De zangers zijn het belangrijkste !
Naar een historische en kritische opvoeringspraktijk van de werken van Richard Wagner
Auteur : Egon Voss
Partituur
De basis voor de opvoering van een werk, geschreven voor het muziektheater, is de partituur. Dat klinkt banaal, maar in de praktijk is het echter vaak zo, dat uitvoerende kunstenaars zich niet aan de partituur oriënteren. Zangers studeren hun rollen in aan de hand van klavieruittreksels en orkestmusici spelen uit orkestpartijen. Nu zou men verwachten dat al dit opvoeringsmateriaal met de partituur zou overeenstemmen maar wie ooit Wagnerrepetities heeft meegemaakt, weet dat dit niet het geval is. Wagner publiceerde de libretti van zijn opera’s meestal los van de partituur, en vanaf de Ring zelfs geruime tijd vóór de partituur klaar was. Zij bevatten bijgevolg varianten, die in de finaal gecomponeerde versie niet zijn terug te vinden. Er bestaan bijgevolg twee teksttradities, die van het libretto en die van de partituur. In het verleden gebruikte men beide door mekaar, en doorgaans greep men dan naar de librettoversie op basis van haar fixering in de Gesammelte Schriften und Dichtungen van 1871-73. Vermits dit slechts mogelijk was op die plaatsen waar de versmaat en het muzikaal ritme overeenstemmen, kon het resultaat - afgezien van het feit dat het hier om iets ontoelaatbaars gaat - niet anders dan een lelijk compromis zijn. Op deze wijze kwamen echter verschillende leeswijzen van de libretti in de partituren evenals in de tot vandaag gehanteerde klavieruittreksels terecht. Dat laatste is grotendeels het gevolg van het feit, dat Wagner zich niet om de realisatie van de klavieruittreksels heeft bekommerd. Zo konden dirigenten als Felix Mottl in die klavieruittreksels dingen laten binnensijpelen, die volgens hun opvatting de juiste versie vormden.
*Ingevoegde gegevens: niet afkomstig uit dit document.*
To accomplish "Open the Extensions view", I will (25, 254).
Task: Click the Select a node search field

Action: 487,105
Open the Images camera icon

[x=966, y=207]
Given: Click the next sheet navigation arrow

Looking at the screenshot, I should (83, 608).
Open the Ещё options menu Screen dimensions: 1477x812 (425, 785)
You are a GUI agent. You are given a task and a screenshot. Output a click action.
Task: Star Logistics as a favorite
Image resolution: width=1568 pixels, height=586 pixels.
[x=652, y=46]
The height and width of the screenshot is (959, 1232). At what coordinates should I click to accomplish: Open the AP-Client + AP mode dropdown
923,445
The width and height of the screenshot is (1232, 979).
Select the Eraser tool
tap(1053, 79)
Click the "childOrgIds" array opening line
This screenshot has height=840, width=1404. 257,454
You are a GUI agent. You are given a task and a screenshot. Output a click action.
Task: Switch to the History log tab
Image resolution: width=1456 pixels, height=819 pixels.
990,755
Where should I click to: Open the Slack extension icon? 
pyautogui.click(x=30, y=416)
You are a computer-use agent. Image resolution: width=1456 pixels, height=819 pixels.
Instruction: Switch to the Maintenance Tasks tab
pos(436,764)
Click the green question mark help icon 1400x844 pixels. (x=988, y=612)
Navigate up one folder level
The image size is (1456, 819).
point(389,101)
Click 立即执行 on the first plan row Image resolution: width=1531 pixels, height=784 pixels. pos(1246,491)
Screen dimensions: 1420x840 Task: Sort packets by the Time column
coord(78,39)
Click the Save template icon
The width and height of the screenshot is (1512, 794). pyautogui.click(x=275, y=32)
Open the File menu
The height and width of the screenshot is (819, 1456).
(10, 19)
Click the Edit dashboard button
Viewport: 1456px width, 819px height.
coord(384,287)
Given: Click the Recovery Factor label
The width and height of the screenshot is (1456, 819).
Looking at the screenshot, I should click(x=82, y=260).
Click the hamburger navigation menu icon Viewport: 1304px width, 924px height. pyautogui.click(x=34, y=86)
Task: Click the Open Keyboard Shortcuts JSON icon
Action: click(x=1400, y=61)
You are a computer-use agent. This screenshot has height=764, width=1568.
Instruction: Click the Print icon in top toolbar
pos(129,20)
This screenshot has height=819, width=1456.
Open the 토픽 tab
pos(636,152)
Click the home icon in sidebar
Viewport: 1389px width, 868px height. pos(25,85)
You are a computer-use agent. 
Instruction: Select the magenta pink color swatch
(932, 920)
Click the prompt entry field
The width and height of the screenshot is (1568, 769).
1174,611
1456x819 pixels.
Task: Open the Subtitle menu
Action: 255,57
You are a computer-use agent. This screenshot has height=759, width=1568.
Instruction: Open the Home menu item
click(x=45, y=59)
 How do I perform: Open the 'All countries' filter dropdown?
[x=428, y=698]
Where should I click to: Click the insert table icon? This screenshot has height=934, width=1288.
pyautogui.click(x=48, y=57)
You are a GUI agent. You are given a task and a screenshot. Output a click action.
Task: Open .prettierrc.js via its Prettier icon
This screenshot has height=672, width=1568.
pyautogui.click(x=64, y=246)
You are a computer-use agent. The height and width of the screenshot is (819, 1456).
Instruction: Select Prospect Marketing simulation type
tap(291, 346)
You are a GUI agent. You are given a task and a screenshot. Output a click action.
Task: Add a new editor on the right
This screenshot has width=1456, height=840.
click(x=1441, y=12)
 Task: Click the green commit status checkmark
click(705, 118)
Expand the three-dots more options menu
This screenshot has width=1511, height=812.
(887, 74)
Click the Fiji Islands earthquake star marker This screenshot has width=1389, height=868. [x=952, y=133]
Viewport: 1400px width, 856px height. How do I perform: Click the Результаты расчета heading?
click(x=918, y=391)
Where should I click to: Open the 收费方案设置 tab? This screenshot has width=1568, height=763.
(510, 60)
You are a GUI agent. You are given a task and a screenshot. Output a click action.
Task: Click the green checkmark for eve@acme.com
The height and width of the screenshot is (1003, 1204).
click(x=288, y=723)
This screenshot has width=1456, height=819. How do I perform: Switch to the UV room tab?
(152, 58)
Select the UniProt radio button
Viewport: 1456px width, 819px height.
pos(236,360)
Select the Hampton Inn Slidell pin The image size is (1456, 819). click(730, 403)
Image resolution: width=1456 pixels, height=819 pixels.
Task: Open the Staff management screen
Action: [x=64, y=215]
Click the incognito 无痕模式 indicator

Partituren worden vaak opnieuw gedrukt en daarbij aan een revisie onderworpen of zelfs nieuw uitgegeven als orkestpartijen, wat inhoudt dat deze partijen in regel niet conform aan de partituur zijn. Wie precies tewerk wil gaan, moet dus vóór het begin van elke productie het materiaal van de partijen met de gebruikte partituur vergelijken. Eenzelfde inspanning zou men zich eveneens moeten getroosten in verband met de klavieruittreksels. Dit is zeker noodzakelijk wanneer de partituren op de kritische volledige uitgave Richard Wagner - Sämtliche Werke (Mainz 1970) gebaseerd zijn. Dat men deze vandaag als basis gebruikt, zou een conditio sine qua non moeten zijn. Beter echter is de oude orkestpartijen weg te gooien en er nieuwe aan te schaffen, die met de kritische uitgave overeenstemmen. Maar zoals men weet verzetten orkestmusici zich met hand en tand tegen het gebruik van nieuwe materialen. Dit leidt tot de onmogelijke situatie, waarbij de dirigent uit een moderne partituur dirigeert, het orkest uit oude orkestpartijen speelt en de zangers hun rollen uit oude klavieruittreksels instuderen.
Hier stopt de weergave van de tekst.